Plotting with matplotlib
The below examples are from the Zenva tutorial I mentioned earlier. I did not include the data that was included in the tutorial as I don’t have permission to publish it, but the data is stored as a bytestream and is mostly a list of tuples. I have uzed the zip function to unpack the iterables while maintaining their sequences, as this is very useful for later plotting.
Column Chart
You can plot data into a column chart using the below code snippet:
import matplotlib.pyplot as plt
import pickle
# Load data which is stored as binary
with open ('fruit-sales.pickle', 'rb') as f:
data = pickle.load(f)
# Splitting a list of tuples into two lists
fruit, num_sold = zip(*data) # The * unpacks the iterable
'''
Plotting the data in a column chart
Column charts are great for plotting categorical data.
'''
bar_coords = range(len(fruit)) # Determines x coordinates
plt.bar(bar_coords, num_sold) # Plots a column chart
plt.xticks(bar_coords, fruit) # Replace the xticks with the names of fruit
# Chart annotations
plt.title('Number of Fruits Sold (2017)')
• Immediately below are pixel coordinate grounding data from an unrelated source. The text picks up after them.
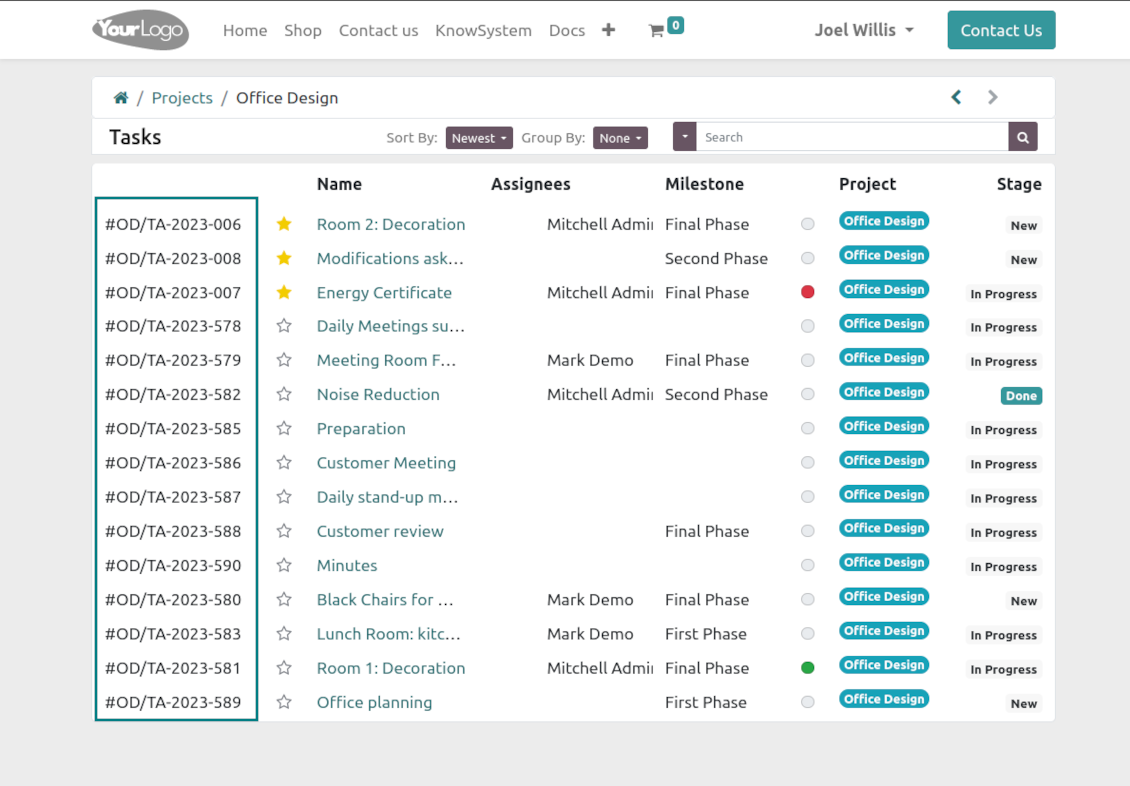Open the Customer Meeting task link
Viewport: 1130px width, 786px height.
(386, 463)
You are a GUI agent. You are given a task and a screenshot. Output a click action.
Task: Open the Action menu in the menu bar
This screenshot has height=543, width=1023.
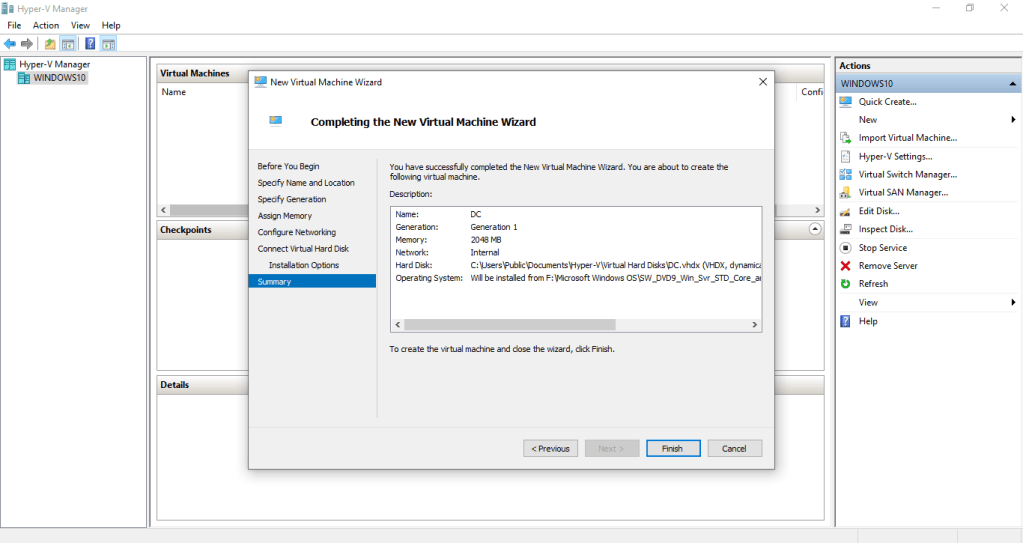(x=46, y=25)
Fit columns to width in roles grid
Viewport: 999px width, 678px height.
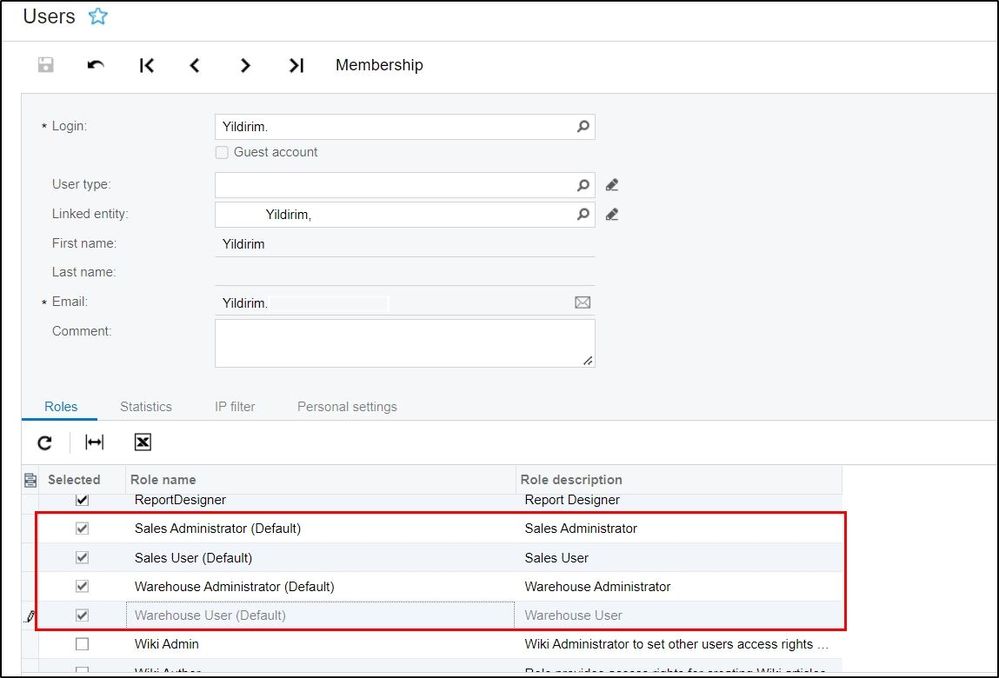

plt.ylabel('Number of Fruit (millions)')
plt.show() # Shows the bar chart
This code results in the below chart:
Horizontal Bar Chart
You can plot data into a horizontal bar chart using the below code snippet:
import matplotlib.pyplot as plt
import pickle
# Load Data
with open('coding-exp-by-dev-type.pickle', 'rb') as f:
data = pickle.load(f)
# Split into two lists
dev_types, years_exp = zip(*data)
'''
Plotting the data in a bar chart
Horizontal Bar charts are also great for plotting categorical data
'''
bar_coords = range(len(dev_types))
plt.barh(bar_coords, years_exp) # Plot a horizontal bar chart
plt.yticks(bar_coords, dev_types, fontsize=8)
plt.tight_layout() # Tightens the layout, eliminating white space
# Chart Annotations
plt.title('Years of Coding Experience by Developer Type')
plt.xlabel('Years')
plt.show()
This code results in the below chart:
Pie Chart
You can plot data into a pie chart using the below code snippet:
import matplotlib.pyplot as plt
import pickle
# Load Data
with open ('devs-outside-time.pickle', 'rb') as f:
data = pickle.load(f)
# Split into two lists
time, responses = zip(*data)
'''
Plotting the data in a pie chart
Pie charts are great for plotting fractional data
'''
# autopct='%.2f%%' means: floating point with 2 sig digits, and percent sign
plt.pie(responses, labels=time, autopct='%.2f%%')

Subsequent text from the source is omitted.